“Saya pertama gak ada kepikiran bikin dapros. Cuma saya coba-coba, cuma lewat saja. Pas saya tester ke beberapa tetangga, mereka bilang enak dan renyah. Sampai mereka nanya resep,” bebernya.
Dapros itu pun mulai menjadi ladang bisnis bagi Elin. Meski tak banyak, ia cukup senang bisa meraup keuntungan dari penjualan dapros itu dalam sebulan.
Ia bisa memproduksi kue dapros sebanyak 4 kilogram dalam sehari. Bahkan, di musim lebaran, produksinya membengkak hingga 10 kilogram per hari.
Sayangnya, pemasaran kue tradisional miliknya itu masih terbatas. Lantaram hanya menjangkau wilayah di sekitar rumahnya atau Bogor.

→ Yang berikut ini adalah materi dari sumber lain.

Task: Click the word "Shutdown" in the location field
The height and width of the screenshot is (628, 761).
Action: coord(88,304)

Ia trauma menerima pemesanan dari luar kota. Alasannya, pengiriman melalui kurir sangat rentan dan bisa mengurangi kerenyahan kue rumahan yang dibuatnya.

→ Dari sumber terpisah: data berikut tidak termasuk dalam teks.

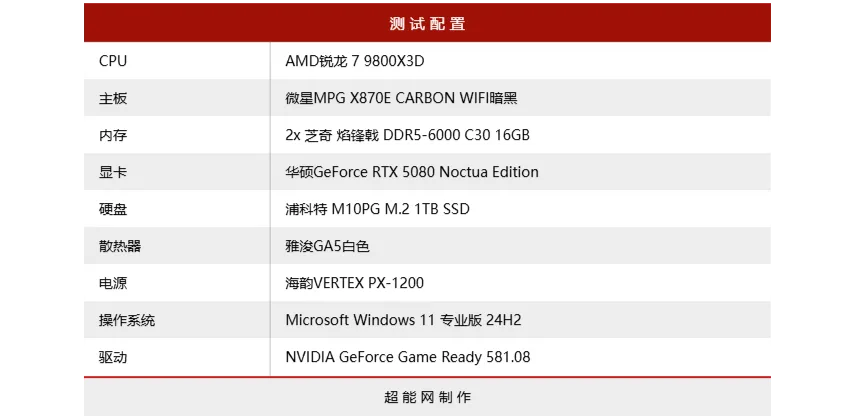Select the 硬盘 row label
Screen dimensions: 855x416
113,209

“Saya pernah mengirimkan pesanan ke Bekasi. Tapi sampai disana, ternyata dapat komplain. Kuenya jadi hancur semua. Makanya saya untuk saat ini masih terbatas yang dijangkau saja,” terangnya. Tak heran, ia juga dengan senang hati menitipkan produk camilan kue tradisional itu di supermarket Bozzfoods. (mam/c)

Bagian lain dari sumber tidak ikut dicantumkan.